Factors such as age and number of children do not appear to increase a woman’s risk of postpartum depression, although a lack of emotional support makes postpartum depression symptoms more likely. Women with a history of depression (including previous cases of postpartum depression) or other mental illness are also at high risk of developing postpartum depression.
Postpartum Depression Signs and Symptoms
The baby blues are characterized by feelings of being overwhelmed and anxious. Loss of appetite, mood swings and crying spells are all symptoms of the baby blues.
Postpartum depression signs may resemble the baby blues, but are more severe and can be debilitating. While the baby blues develop within a few days of birth and last a few days or weeks, postpartum depression signs may develop up to a year after birth and last for weeks or months. Postpartum depression will not always go away on its own, and medical treatment may be necessary.
Postpartum depression often starts in the third trimester, knowing what to expect in your pregnancy week by week can help better prepare a new mother to recognize it.
A lack of interest in the newborn and caring for the baby are possible postpartum depression signs. Postpartum depression symptoms can also include thoughts of self-harm or harming the baby.
Obstacles to Postpartum Depression Diagnosis
Symptoms of postpartum depression, while debilitating, may not be obvious to doctors unless the woman suffering from depression broaches the topic. Unfortunately, some women may not mention postpartum depression signs to their doctor, making diagnosis more difficult.
Women may hide postpartum depression signs for several reasons. Depression itself makes it difficult to seek out treatment, and it can be difficult to admit that one is depressed.
First-time mothers may not realize that their symptoms are a sign of illness, dismissing symptoms of postpartum depression as the baby blues. Other women may believe that postpartum depression somehow makes them a bad mother. Shame, fear and guilt are all postpartum depression signs, and can also prevent women from seeking help.
Feelings of guilt or worthlessness often focus on performance as a mother when postpartum depression is a factor.
Fatigue, changes in appetite and changes in sleep patterns must all be considered carefully. A new mother is expected to be tired, newborns disrupt sleep, and appetite often changes after pregnancy. However, such conditions may also be postpartum depression signs.
Postpartum psychosis is a serious condition and requires immediate medical treatment in order to ensure the health of both the mother and the baby.
Left untreated, postpartum depression can last for months. An early postpartum depression diagnosis provides opportunities for treatment and relief from severe postpartum depression symptoms.
Steps in Postpartum Depression Diagnosis
The first step in any postpartum depression diagnosis is to gather a list of symptoms. Women may be asked to fill out mental health screening questionnaires to rate the severity of their symptoms.
Depression symptoms can be caused by a variety of physical conditions. Some women develop thyroid dysfunction after childbirth, which may cause weight loss, agitation and panic attacks. Labor can cause excessive bleeding, which may in turn cause anemia, leading to fatigue. These and other conditions should be ruled out when considering a postpartum depression diagnosis.
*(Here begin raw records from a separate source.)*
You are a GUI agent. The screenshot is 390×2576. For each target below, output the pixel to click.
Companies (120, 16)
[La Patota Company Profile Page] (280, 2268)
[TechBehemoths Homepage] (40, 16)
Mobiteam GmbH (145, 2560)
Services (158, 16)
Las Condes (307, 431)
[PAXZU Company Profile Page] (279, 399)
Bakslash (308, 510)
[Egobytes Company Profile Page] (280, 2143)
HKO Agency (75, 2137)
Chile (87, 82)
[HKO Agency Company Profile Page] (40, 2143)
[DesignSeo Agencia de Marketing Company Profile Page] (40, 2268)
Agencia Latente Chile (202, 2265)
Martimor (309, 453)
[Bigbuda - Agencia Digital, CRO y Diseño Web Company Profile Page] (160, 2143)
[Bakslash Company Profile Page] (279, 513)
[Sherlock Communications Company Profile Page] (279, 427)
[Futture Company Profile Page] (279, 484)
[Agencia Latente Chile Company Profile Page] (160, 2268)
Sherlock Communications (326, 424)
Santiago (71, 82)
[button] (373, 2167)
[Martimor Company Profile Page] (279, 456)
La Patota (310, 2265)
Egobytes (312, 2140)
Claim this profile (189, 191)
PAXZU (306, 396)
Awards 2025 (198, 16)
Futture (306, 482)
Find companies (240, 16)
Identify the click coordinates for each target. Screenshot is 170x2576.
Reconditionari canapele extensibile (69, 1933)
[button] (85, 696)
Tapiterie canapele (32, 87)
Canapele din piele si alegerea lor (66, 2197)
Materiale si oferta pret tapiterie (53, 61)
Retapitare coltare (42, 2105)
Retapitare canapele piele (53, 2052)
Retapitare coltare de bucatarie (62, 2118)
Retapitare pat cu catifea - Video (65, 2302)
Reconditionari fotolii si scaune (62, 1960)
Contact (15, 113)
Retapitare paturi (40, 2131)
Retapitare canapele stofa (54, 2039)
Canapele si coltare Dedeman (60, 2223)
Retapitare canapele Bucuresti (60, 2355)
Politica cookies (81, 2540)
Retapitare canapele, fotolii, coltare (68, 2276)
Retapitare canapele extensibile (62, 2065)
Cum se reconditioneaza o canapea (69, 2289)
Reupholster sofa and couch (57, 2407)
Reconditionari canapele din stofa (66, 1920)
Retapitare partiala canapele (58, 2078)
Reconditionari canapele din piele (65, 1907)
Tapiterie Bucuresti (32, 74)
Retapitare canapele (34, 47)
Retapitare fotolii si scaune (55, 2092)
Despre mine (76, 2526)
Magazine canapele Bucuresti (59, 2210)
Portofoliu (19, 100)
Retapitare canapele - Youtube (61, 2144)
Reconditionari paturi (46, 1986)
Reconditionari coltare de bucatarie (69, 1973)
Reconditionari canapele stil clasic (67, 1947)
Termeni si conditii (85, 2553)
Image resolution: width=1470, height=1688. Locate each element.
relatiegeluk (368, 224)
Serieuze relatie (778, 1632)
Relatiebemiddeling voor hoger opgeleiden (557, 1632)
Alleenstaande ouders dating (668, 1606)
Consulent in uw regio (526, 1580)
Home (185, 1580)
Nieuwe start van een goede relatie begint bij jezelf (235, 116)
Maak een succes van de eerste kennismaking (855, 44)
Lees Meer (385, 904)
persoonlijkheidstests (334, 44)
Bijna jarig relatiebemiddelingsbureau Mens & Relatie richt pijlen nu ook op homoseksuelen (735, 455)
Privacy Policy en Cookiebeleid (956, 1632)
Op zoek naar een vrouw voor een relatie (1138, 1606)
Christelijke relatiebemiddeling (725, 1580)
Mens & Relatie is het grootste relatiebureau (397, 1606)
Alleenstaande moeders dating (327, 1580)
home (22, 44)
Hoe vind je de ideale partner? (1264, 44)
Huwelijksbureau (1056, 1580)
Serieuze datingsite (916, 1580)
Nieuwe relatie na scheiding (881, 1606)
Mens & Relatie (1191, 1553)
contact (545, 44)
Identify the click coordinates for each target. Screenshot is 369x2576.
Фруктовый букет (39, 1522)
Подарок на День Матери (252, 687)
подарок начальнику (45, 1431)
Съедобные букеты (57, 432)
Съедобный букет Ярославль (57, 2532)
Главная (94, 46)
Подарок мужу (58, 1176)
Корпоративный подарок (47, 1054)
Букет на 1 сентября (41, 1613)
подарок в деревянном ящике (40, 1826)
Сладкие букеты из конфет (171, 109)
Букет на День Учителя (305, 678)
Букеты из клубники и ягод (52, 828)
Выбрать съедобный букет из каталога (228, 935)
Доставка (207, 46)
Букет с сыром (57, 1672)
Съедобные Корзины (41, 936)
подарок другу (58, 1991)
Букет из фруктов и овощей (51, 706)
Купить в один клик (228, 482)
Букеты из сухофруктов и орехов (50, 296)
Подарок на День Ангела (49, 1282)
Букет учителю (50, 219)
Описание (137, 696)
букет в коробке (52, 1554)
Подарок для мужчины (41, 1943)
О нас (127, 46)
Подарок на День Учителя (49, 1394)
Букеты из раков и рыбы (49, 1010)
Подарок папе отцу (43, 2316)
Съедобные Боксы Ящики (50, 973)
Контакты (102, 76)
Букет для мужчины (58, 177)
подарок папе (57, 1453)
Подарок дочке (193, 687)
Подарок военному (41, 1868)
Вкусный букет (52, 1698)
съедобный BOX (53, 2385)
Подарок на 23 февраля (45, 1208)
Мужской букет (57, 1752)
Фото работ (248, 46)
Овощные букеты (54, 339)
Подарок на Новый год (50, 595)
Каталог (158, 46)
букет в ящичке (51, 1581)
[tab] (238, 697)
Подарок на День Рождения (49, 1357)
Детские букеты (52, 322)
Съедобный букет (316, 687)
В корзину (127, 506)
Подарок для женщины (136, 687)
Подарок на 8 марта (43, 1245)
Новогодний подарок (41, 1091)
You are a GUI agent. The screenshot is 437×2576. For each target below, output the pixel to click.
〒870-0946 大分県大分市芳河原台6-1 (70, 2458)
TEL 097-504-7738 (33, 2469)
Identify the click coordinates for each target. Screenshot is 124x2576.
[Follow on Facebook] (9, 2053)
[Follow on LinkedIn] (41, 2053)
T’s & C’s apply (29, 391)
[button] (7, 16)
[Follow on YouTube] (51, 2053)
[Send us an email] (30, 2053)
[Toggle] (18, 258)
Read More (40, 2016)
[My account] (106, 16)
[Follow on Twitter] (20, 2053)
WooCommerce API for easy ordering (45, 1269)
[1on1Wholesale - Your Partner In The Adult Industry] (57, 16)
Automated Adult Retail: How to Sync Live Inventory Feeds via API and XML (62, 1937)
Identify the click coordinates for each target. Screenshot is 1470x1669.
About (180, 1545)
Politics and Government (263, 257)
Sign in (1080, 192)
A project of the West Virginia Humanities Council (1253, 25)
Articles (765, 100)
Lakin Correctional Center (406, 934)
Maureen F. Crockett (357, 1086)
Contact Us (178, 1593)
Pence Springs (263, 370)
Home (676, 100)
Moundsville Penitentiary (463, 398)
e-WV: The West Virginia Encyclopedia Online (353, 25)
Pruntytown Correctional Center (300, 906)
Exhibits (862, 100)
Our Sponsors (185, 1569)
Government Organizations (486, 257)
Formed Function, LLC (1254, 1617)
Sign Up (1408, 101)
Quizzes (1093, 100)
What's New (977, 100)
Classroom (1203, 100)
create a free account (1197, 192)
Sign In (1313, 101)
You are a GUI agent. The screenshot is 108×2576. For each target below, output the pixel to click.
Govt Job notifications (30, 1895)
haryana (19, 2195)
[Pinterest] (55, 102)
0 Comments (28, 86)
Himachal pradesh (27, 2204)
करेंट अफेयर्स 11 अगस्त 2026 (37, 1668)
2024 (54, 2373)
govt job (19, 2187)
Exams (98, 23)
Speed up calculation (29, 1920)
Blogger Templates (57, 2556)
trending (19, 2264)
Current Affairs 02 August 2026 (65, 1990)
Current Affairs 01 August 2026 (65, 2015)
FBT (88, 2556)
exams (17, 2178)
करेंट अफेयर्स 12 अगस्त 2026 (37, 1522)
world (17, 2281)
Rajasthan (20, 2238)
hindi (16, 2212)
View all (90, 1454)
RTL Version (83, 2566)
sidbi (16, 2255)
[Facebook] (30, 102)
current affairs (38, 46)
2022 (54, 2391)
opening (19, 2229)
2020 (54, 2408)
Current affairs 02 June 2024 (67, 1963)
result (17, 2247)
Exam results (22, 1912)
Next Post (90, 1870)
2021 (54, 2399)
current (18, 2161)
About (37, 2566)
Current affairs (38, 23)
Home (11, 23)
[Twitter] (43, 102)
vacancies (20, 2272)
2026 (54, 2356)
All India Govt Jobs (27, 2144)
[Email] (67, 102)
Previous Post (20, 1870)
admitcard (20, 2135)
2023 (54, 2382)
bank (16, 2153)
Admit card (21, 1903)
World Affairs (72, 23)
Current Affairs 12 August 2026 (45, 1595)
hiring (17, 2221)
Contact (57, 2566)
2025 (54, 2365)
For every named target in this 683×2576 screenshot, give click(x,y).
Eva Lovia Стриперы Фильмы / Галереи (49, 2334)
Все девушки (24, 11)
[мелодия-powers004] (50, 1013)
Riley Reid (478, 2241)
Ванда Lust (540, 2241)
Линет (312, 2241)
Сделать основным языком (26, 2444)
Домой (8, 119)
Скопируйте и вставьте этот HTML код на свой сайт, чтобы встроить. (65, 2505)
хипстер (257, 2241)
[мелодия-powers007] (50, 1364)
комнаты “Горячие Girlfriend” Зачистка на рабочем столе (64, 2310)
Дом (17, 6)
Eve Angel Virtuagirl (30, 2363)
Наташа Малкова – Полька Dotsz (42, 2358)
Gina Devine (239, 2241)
Postpartum psychosis is a rare mental disorder characterized by delusional thinking, hallucinations, and attempts to hurt oneself or one’s baby. The condition usually develops within two weeks of giving birth.
Postpartum psychosis may be the result of extremely severe postpartum depression symptoms, or may be a separate disorder. Whatever the cause, postpartum psychosis is a medical emergency requiring prompt treatment for the safety of both mother and child.
Postpartum Depression Help
Women suffering from postpartum depression may not be aware that they need help, or they may attempt to hide postpartum depression symptoms from other people. It’s not uncommon for women with postpartum depression to believe that they are “bad” mothers because of their symptoms.
Society assumes that a new mother will be happy and fully engaged with her baby. In many situations, this might be true, but postpartum depression prevents a woman from enjoying new motherhood. Guilt and anxiety over a seeming inability to embrace motherhood are common side effects of postpartum depression.
Fortunately, postpartum depression help is available. For the most part, postpartum depression treatment resembles other types of depression help. Antidepressants and therapy are both used to treat postpartum depression. Depression medication is available that is safe to use while breastfeeding.
Postpartum depression symptoms don’t have to interfere with parenthood and the enjoyment of a new child. Safe and effective postpartum depression help is available.